There are many factors that a Surety company will take into consideration to come up with a premium for a Mortgage Broker Bond. One of the important factors that the Surety Companies are now scrutinizing is personal credit of the owners of the company. Typically, any owner of a company applying for a bond and showing over 5% interest in ownership must be listed on the agreements for a bond. A company applying for a bond is only as strong as its weakest link. The basis of the premium will end up being based on the owner with the worst credit. This means if all owners of the company have great credit and one owner is having credit issues the basis for the premium will be the owner’s reports with the credit issues.

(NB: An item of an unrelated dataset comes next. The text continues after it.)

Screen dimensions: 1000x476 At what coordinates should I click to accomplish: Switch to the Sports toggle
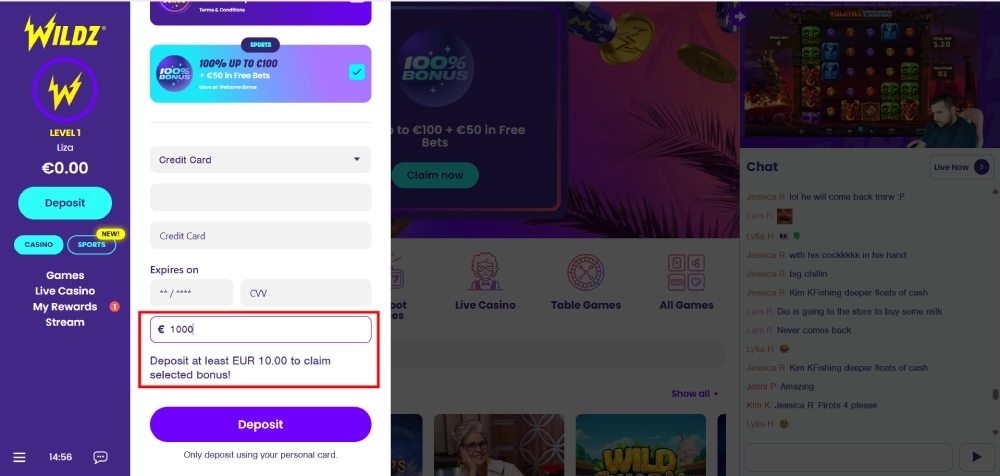tap(91, 244)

Another aspect that the Surety Companies are looking at is the liquid assets of each owner of the company. They want to make sure that in case there is a claim against a bond that the company or owner of the company can cover the claim up to the specified amount of the bond. Additionally, as the net worth of a mortgage companies goes down, it will become harder for them to qualify to obtain or renew their surety bonds they have in place. Also, litigation against mortgage brokers and lenders has made it more difficult to get approval for a surety bond. This is also the reason that most Surety Companies require a spousal indemnification (signature of responsibility) from the spouses of each owner. This will prevent a company owner from transferring all of his or her assets to their spouse and closing up shop. This demonstrates accountability on the part of the small business owner.

Unfortunately, one of the last criterions that a Surety Company is concerned with is the experience that a broker may have in the Mortgage Industry. While it is somewhat important to the Surety, the industry as a whole has shifted to operate as a higher risk industry. Start-up companies are being especially hard-hit by the new underwriting climate, since many of the surety bond companies refuse to underwrite surety bonds to new companies.